Lo que se pierde cuando se niega hablar de género en la escuela, es la oportunidad de hablar sobre algo que chicas y chicos ven y viven cotidianamente. La posibilidad de hablar sobre sus dudas, desconciertos y temores. La oportunidad de enseñarles a las niñas que no están obligadas a aceptar lo que no quieren, que aprendan a rechazar con seguridad y en voz alta cualquier tocamiento indebido, venga de quien venga; y entender que no tienen que hacer algo para merecer ser amadas, que no son objeto de nadie, que su cuerpo es suyo. De enseñarles a defenderse del acoso y rechazar la violencia; a aceptar que no hay límites para su realización, que casarse o tener hijos no es el único proyecto de vida que puede darle satisfacciones. De enseñarles a los niños que llorar es una expresión de sentimientos a la que tienen todo el derecho, que no siempre tienen que ser los fuertes y aceptarlo todo, que la vulnerabilidad es parte de nuestra humanidad y que hombres y mujeres necesitamos aceptarlo para desde ahí, buscar la fortaleza.
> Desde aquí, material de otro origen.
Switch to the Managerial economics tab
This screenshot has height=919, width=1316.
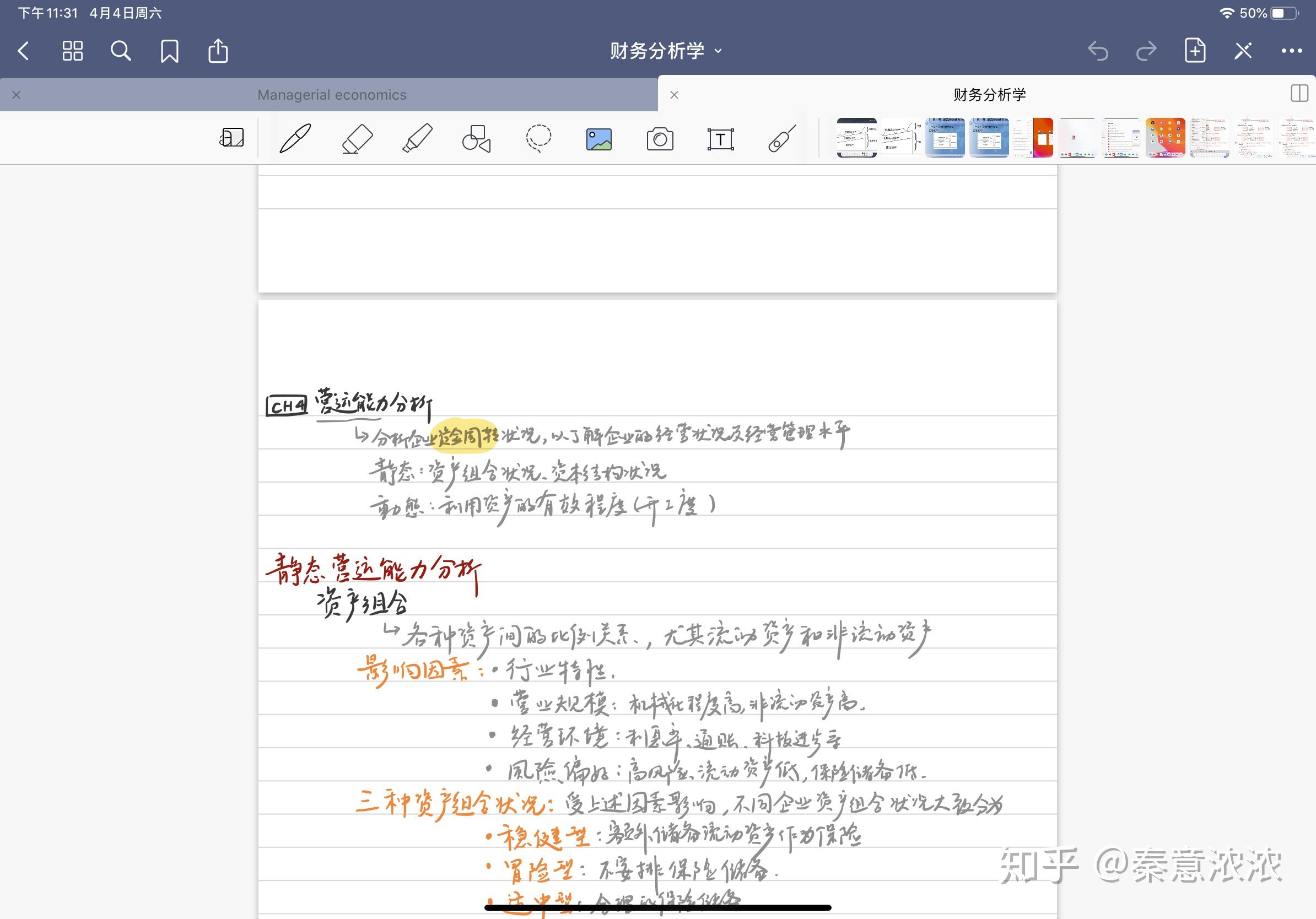pyautogui.click(x=331, y=95)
De enseñarles que proteger es tan bueno como ser protegido y que pedir ayuda no disminuye a nadie.
En familias donde las mujeres son educadas para atender a los hombres y a darles la mejor parte de los alimentos, ¿aprenden hombres y mujeres a cuidar y a cuidarse, a intercambiarse en el cuidado del otro, a compartir sin competir, a experimentar en los actos cotidianos que tienen realmente iguales derechos? La educación tiene la responsabilidad de enseñar a ser mejores personas, mejores ciudadanos y ciudadanas, capaces de construir una sociedad más civilizada, donde menos mujeres mueran por violencia, donde menos chicas y chicos sean víctimas de acoso o bullying debido a sus preferencias sexuales o, simplemente, a su forma de ser
Sólo desde ahí será posible formar a nuestros estudiantes como personas libres, seguras, respetuosas de la diferencia, autónomas, capaces de reconocer las amenazas y saber defenderse, de ir tan lejos como su voluntad las lleve. Es un asunto de justicia, un asunto de vida, un asunto de igualdad.